Exercise materials
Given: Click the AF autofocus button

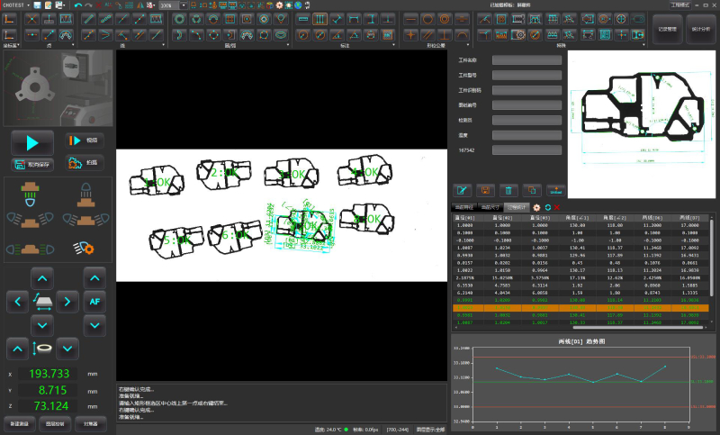Looking at the screenshot, I should (x=94, y=302).
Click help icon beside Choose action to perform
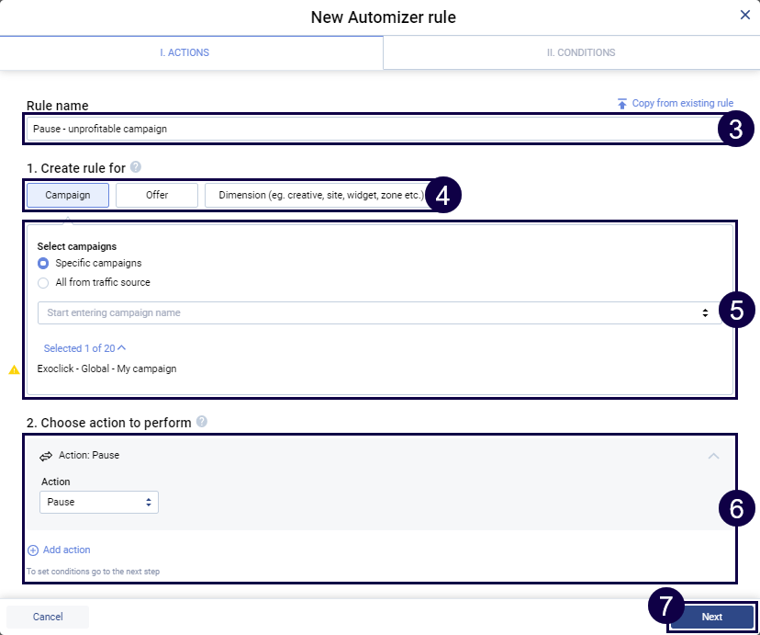Screen dimensions: 760x635 [202, 422]
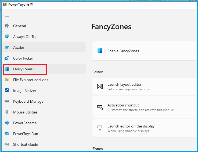The width and height of the screenshot is (198, 152).
Task: Click the Color Picker eyedropper icon
Action: [7, 58]
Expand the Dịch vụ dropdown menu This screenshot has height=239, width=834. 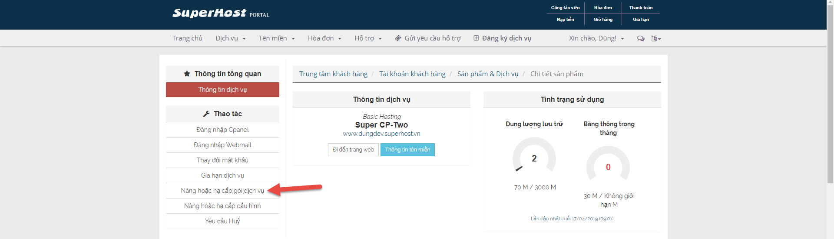point(231,38)
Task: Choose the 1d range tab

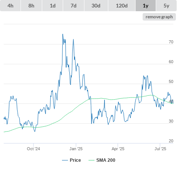Action: [x=53, y=6]
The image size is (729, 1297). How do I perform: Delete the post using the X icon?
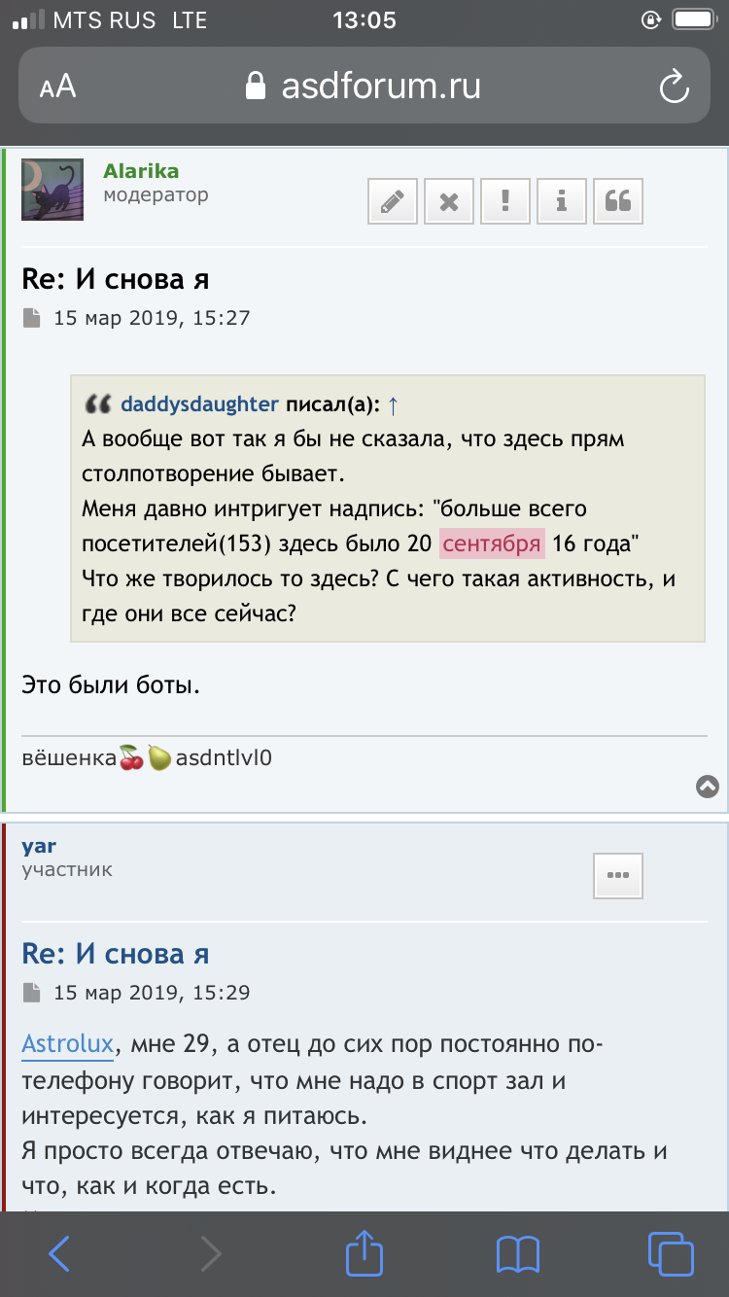(x=448, y=200)
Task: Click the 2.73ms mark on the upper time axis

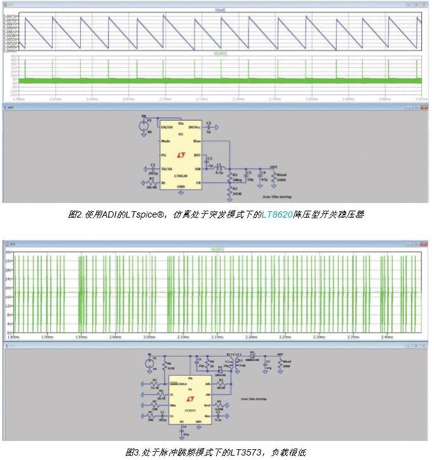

Directions
The required output is an exact copy of the lines from the one with "Task: Choose the 1d range tab" through the final line of the data above, with pictures removed.

Result for this exercise
Task: Choose the 1d range tab

Action: [x=53, y=6]
The image size is (729, 1297). How do I perform: Delete the post using the X icon?
(x=448, y=200)
Task: Click the 2.73ms mark on the upper time axis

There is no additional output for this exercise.